* [WHAT THE EXERCISE ASKS]: Exactly the lines from the start of the data below through the line containing "You are a computer-use agent. Image" must be returned, and no others.

──────────────────────────────

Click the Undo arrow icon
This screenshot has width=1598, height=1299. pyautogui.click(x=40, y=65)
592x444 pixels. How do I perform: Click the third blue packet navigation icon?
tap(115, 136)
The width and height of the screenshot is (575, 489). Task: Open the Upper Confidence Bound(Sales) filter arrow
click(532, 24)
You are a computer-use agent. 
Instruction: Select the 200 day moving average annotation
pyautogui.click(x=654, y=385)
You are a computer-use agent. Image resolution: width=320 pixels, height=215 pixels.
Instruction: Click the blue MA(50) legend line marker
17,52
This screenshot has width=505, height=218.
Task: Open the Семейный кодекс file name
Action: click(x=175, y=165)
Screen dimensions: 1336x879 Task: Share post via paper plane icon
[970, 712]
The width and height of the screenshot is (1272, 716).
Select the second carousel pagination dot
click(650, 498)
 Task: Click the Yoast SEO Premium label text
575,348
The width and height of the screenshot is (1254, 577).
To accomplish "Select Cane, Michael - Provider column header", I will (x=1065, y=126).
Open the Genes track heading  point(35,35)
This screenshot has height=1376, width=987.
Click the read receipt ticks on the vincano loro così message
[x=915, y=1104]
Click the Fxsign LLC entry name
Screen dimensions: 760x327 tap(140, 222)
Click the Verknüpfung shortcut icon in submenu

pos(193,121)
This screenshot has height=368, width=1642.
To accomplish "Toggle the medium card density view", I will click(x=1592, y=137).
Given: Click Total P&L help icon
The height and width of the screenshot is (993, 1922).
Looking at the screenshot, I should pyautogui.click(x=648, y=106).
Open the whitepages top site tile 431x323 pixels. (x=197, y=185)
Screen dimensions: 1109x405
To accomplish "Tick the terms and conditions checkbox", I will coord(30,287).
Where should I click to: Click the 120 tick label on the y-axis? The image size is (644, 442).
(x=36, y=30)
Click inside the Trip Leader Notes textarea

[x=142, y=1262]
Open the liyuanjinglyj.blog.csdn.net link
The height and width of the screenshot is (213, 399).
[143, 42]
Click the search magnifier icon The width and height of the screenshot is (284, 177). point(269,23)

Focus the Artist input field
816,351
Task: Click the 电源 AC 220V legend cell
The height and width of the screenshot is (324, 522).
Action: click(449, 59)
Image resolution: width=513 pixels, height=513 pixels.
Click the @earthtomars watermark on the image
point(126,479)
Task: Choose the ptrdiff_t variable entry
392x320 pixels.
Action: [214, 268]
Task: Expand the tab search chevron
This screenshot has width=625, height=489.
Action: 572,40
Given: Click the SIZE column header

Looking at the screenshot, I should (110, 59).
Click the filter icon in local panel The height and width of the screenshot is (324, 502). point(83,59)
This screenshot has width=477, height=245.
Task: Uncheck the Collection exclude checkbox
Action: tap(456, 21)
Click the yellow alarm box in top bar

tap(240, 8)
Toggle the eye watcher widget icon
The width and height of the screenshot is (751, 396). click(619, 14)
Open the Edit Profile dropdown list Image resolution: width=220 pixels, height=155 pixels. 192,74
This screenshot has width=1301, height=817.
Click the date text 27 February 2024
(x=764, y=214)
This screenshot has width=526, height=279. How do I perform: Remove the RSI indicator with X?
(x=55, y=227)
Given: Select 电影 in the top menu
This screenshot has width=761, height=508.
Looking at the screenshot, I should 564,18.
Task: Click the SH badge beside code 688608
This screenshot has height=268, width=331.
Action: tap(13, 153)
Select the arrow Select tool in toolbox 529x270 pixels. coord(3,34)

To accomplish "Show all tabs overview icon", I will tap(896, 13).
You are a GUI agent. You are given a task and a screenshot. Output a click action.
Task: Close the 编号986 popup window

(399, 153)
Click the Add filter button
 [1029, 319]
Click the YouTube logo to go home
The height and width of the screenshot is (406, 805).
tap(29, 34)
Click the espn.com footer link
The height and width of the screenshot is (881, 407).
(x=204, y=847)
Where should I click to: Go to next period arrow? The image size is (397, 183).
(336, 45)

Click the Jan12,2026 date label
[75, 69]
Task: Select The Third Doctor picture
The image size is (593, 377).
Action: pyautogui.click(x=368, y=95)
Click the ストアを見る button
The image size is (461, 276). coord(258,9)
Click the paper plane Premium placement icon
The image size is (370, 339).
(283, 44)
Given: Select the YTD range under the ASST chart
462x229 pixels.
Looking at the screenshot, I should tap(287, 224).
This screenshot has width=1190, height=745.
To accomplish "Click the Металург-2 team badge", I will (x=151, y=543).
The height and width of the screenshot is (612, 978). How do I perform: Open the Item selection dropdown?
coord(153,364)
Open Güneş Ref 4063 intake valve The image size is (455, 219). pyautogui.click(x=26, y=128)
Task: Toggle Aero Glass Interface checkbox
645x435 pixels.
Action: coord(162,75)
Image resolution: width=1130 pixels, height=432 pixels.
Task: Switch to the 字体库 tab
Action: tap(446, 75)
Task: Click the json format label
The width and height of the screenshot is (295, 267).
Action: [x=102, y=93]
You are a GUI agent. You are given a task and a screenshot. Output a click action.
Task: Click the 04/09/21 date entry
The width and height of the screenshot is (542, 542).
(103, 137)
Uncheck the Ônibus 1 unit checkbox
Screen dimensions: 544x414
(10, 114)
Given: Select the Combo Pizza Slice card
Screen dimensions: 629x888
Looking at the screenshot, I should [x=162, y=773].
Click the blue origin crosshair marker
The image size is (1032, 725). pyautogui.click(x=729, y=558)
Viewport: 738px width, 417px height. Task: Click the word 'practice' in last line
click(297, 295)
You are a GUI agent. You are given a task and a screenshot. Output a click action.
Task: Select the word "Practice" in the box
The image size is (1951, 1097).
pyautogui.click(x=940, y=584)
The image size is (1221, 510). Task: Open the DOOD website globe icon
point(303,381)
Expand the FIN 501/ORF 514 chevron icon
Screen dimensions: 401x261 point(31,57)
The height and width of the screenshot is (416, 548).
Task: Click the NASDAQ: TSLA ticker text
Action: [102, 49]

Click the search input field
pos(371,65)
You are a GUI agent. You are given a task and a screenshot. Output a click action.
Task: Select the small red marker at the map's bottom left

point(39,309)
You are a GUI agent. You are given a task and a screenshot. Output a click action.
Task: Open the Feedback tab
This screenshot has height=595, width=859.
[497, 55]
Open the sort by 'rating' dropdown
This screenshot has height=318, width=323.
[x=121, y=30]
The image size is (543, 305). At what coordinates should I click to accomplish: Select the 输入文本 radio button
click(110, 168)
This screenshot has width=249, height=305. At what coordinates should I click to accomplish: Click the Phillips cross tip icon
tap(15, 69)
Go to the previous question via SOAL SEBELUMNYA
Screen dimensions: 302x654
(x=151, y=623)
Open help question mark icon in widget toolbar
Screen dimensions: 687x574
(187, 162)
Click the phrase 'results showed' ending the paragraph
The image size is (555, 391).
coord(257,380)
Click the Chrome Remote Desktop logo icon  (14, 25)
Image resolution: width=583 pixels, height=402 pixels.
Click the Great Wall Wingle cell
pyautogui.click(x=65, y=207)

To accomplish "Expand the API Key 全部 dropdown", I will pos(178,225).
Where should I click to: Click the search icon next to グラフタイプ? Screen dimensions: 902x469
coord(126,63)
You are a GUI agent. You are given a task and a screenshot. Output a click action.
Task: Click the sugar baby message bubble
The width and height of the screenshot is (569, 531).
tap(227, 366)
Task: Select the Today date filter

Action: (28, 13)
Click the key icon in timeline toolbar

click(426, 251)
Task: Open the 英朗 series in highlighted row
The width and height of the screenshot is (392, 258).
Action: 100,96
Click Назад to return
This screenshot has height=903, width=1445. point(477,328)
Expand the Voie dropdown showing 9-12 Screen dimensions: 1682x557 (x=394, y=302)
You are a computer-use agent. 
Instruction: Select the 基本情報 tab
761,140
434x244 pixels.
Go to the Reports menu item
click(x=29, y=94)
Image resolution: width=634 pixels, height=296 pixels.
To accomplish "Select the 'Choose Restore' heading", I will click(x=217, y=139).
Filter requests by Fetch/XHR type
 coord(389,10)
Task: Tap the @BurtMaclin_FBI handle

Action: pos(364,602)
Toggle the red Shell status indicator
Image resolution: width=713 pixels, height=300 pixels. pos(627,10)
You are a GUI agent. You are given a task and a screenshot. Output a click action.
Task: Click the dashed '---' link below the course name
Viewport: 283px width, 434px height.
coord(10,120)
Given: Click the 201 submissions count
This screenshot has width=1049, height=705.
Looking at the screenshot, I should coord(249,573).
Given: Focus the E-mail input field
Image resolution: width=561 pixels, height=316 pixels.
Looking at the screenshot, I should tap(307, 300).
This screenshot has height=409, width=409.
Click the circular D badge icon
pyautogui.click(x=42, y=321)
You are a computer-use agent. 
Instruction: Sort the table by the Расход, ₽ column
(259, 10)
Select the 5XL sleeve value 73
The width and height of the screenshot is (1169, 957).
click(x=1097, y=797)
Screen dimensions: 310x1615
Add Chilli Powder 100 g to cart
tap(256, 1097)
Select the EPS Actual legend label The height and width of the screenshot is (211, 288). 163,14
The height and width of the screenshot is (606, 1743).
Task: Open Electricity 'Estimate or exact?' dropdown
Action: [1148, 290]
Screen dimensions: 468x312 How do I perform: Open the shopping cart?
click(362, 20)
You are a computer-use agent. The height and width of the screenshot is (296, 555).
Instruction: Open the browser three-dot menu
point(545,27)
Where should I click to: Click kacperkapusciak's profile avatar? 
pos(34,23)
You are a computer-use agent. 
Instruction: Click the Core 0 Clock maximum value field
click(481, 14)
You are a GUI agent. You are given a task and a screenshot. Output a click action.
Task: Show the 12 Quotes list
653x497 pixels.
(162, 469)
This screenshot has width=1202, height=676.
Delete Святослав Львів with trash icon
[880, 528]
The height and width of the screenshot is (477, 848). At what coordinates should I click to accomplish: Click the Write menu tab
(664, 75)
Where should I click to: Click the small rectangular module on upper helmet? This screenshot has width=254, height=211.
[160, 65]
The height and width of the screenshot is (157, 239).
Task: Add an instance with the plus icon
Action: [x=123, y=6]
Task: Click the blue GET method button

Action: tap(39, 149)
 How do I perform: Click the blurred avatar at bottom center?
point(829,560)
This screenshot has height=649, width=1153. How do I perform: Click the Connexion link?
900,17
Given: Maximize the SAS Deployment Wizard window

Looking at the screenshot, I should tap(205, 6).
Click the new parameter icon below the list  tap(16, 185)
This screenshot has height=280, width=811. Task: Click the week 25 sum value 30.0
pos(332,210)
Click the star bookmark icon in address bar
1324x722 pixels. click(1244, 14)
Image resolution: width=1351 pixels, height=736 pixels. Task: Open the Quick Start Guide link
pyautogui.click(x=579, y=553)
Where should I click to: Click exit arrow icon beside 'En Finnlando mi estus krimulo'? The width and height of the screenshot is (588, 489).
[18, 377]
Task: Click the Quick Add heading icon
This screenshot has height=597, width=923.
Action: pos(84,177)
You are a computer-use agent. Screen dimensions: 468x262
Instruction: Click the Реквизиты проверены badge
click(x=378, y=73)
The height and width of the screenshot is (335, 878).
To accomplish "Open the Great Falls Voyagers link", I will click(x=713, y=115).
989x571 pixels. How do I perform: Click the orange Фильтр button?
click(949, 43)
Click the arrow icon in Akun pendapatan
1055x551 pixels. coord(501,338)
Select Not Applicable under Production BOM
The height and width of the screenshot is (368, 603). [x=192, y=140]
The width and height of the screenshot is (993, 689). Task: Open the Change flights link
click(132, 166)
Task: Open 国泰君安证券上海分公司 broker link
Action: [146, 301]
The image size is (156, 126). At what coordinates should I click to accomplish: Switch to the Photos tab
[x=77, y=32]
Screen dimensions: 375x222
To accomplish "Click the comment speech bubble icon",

──────────────────────────────

* [ANSWER FOR THE TASK]:
Click the Undo arrow icon
This screenshot has width=1598, height=1299. pyautogui.click(x=40, y=65)
592x444 pixels. How do I perform: Click the third blue packet navigation icon?
tap(115, 136)
The width and height of the screenshot is (575, 489). Task: Open the Upper Confidence Bound(Sales) filter arrow
click(532, 24)
You are a computer-use agent. 
Instruction: Select the 200 day moving average annotation
pyautogui.click(x=654, y=385)
You are a computer-use agent. Image resolution: width=320 pixels, height=215 pixels.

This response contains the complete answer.